One of the aims of the Peace Corps volunteer is to
facilitate, broadly put, behavior change. This ranges from things like teaching
practices to healthy living (specifically, in Lesotho, with respect to
HIV/AIDS). I think that people can sometimes forget just how slow behavior
change happens, and get frustrated when education doesn’t immediately correct
the problem. When you know which lifestyle changes are required to avoid a
major health problem and see that these changes are, in your opinion,
self-evidently in the target group’s best interests, it’s difficult to
recognize that information is almost never, in and of itself, enough.
Think how long it took for percentages of people who smoke
cigarettes after the Surgeon General provided irrefutable proof that smoking causes
lung cancer. Think how many people still smoke. Think about the resistance to
wearing seat belts, and think about the fact that residents of New Hampshire
are not required to wear them after the age of 18.
Despite overwhelming statistical evidence that these things
(smoking, not wearing seat-belts, risky sexual behaviors) can lead to death,
people still do them. This is because while statistics and facts and figures can
provide a very useful framework for understanding the world, they are not a
part of day-to-day life. You don’t sit next to a percentage in the front seat
of your car and you don’t share a pack of cigarettes with a bar graph.
Real behavior change happens when you notice a difference of
behavior between you and your friends, you and your family members, you and a
person you admire. Seeing the statistic that around 23% of adults in Lesotho
have HIV/AIDS? Fine. Hearing your teacher tell you the ABCs (Abstain, Be
Faithful, Condomise)? Good. Having a frank talk with a parent, or an older
brother or sister, about your future and how that might be affected by
contracting AIDS? Great. Hearing your best friend say that he would never have
unprotected sex, or would never have multiple partners? Terrific.
This, I think, can be one of the real strengths of Peace
Corps Volunteers; the mission of Peace Corps has always been to promote
friendship and peace. Provided you are not constantly heckling people with
facts about HIV and AIDS, or shooting judgmental looks at people who drink beer
and smoke cigarettes, your community will be able to see you as what you are:
just another person. Eventually, these topics will come up on their own, and when
or if people do ask your opinion, they will ask it not looking for your view as
a Peace Corps Volunteer or a development worker or a foreigner, but as the
person they’ve seen lugging water buckets back from the tap, or the person they
know is teaching their children, or perhaps even the person they’ve checked in
on while he was too sick to leave his rondavel and was probably not too fun to
be around. Or maybe not. Behavior change is very, very slow.
I have been reading a book called The Essential Abraham Lincoln (published in a series called
“Library of Freedom,” which raises several important questions. Chief among
them: should I start referring to my rondavel as the Library of Freedom and see
if it sticks?). This is a collection of speeches, letters, and proclamations,
and I am enjoying it a lot and may be including a few quotations from Mr.
Lincoln in my coming blog posts. For now, I want to leave you with a quote from
a speech he gave to a Temperance Society early in his career back in Springfield.

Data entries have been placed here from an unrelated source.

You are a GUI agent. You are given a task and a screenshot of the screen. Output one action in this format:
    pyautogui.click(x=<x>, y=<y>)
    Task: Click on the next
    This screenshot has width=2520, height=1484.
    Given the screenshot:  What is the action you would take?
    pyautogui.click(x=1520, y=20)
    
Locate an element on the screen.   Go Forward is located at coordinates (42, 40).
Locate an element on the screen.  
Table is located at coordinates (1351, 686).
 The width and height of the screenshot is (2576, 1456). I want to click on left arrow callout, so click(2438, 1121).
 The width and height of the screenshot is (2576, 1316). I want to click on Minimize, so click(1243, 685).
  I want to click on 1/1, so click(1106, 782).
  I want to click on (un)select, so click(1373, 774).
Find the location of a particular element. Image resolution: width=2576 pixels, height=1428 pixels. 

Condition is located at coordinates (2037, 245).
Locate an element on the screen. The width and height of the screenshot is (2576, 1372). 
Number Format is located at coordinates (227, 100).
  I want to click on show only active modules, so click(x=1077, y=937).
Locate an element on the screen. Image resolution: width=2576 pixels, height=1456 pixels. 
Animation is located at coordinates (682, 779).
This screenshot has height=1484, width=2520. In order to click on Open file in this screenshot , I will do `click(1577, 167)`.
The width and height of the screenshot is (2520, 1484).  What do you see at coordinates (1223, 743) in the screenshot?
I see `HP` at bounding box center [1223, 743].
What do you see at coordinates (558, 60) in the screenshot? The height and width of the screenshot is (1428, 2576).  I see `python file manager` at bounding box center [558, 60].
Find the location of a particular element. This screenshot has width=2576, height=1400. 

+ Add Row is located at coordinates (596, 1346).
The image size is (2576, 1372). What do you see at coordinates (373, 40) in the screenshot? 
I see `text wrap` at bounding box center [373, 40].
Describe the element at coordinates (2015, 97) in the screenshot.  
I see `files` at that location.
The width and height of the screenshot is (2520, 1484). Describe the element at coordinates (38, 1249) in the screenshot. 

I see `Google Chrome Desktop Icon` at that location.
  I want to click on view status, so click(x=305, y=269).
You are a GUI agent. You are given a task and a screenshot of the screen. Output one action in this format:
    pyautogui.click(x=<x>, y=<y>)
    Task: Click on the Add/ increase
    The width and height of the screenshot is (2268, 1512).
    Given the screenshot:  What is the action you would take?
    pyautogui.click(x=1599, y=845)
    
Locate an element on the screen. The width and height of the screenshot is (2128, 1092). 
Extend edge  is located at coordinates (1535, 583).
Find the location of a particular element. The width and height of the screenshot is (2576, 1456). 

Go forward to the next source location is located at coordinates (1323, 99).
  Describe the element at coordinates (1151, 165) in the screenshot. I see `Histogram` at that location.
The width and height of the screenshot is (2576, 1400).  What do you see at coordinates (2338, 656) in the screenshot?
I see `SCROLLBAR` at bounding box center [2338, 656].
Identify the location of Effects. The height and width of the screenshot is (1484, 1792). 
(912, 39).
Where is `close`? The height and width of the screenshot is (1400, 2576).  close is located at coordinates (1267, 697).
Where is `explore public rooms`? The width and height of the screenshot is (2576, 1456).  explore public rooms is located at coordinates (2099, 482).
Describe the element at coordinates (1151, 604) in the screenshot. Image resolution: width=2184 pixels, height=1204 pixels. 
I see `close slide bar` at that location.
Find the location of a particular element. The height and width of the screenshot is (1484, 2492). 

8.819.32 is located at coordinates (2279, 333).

When the conduct of men is designed to be influenced, persuasion, kind, unassuming persuasion, should ever be adopted. It is an old and a true maxim that ‘a drop of honey catches more flies than a gallon of gall.’ So with men. If you would win a man to your cause, first convince him that you are his sincere friend. Therein is a drop of honey that catches his heart, which, say what he will, is the great high road to his reason, and which, when once gained, you will find but little trouble in convincing his judgment of the justice of your cause, if indeed that cause really be a just one. On the contrary, assume to dictate to his judgment, or to command his action, or to mark him as one to be shunned and despised, and he will retreat within himself, close all the avenues to his head and his heart; and though your cause be naked truth itself, transformed to the heaviest lance, harder than steel, and sharper than steel can be made, and though you throw it with more than herculean force and precision, you shall be no more able to pierce him than to penetrate the hard shell of a tortoise with a rye straw. Such is man, and so must he be understood by those who would lead him, even to his own best interests.